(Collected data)
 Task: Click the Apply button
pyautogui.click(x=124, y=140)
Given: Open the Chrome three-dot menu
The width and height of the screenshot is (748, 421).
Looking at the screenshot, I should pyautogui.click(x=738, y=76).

(Your instructions): Repeat all of the data exactly.

(Output of the task):
 Task: Click the Apply button
pyautogui.click(x=124, y=140)
Given: Open the Chrome three-dot menu
The width and height of the screenshot is (748, 421).
Looking at the screenshot, I should pyautogui.click(x=738, y=76).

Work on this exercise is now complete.